Let $\Bbb R$ be a field of all real numbers. Prove that $x+1$ is not a unit in $\Bbb R[x]$. [duplicate]

Let $$\Bbb R$$ be a field of all real numbers. Prove that $$x+1$$ is not a unit in $$\Bbb R[x]$$.

Attempts:

Suppose that $$x+1$$ is a unit in $$\Bbb R[x]$$. Then, there is exists $$g(x) \in \Bbb R[x]$$ such that $$(x+1)g(x) = 1_R$$.

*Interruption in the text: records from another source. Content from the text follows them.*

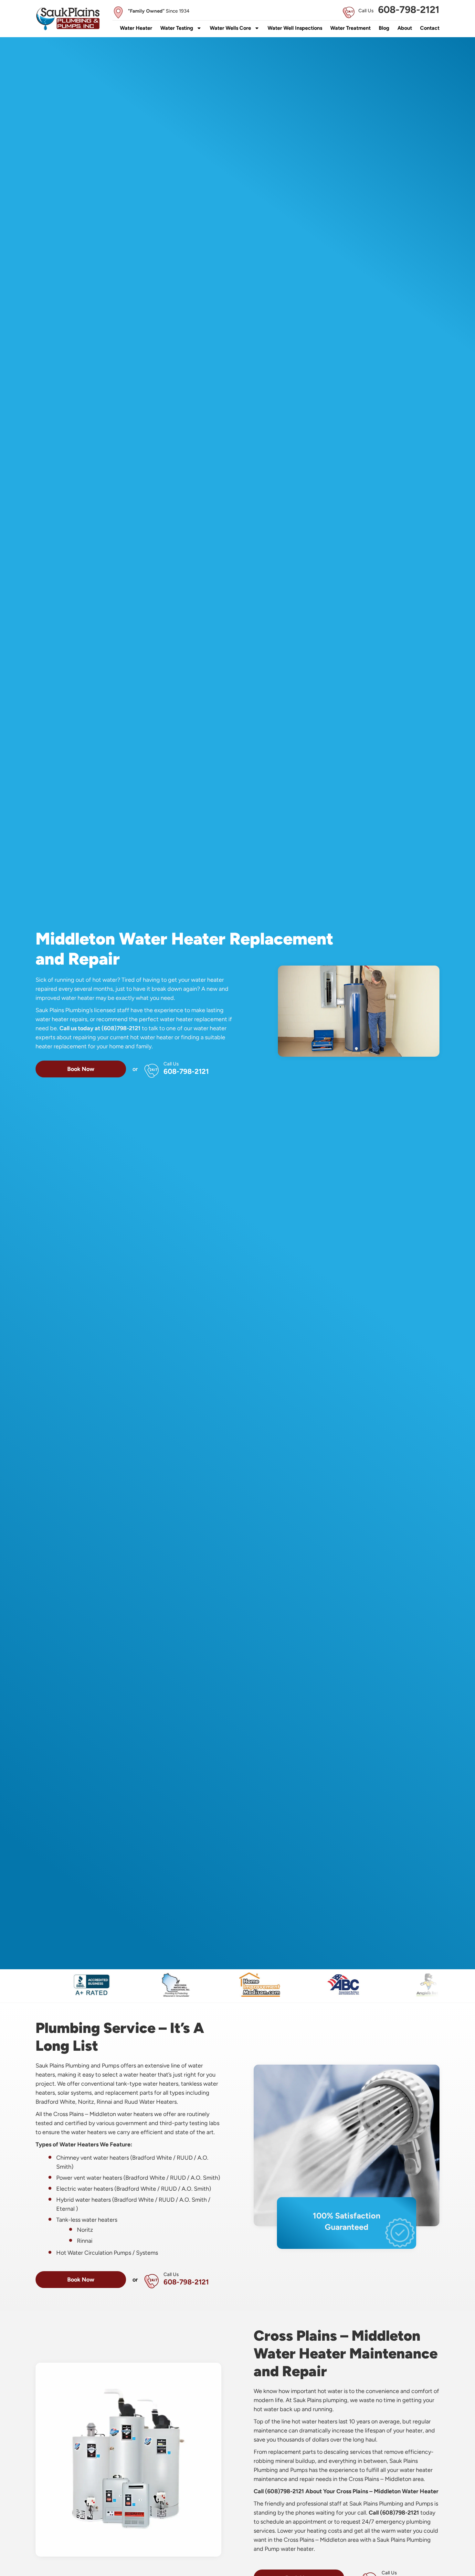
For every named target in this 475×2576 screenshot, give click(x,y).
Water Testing (176, 28)
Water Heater (136, 28)
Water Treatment (350, 28)
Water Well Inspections (295, 28)
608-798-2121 (408, 10)
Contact (429, 28)
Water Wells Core (230, 28)
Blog (384, 28)
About (404, 28)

Now, we have $$\begin{equation*} deg(x+1) + deg(g(x)) = deg((x+1)g(x)) = deg(1_R) = 0 \end{equation*}$$ Thus, we have \begin{align*} deg(x+1) + deg(g(x)) &= 0 \\ 1 + deg(g(x)) &= 0 \\ deg(g(x)) &= -1 \end{align*} which is a contradiction since $$deg(f(x))$$ must be non-negative integers for all $$f(x) \in \Bbb R[x]$$. Hence, $$x+1$$ is not a unit in $$\Bbb R[x]$$.

Is the above true?

Another way to see this is that $$\Bbb{R}[x]/(x+1)\cong \Bbb{R}$$ and hence $$(x+1)\ne \Bbb{R}[x]$$ so that $$x+1$$ is not a unit.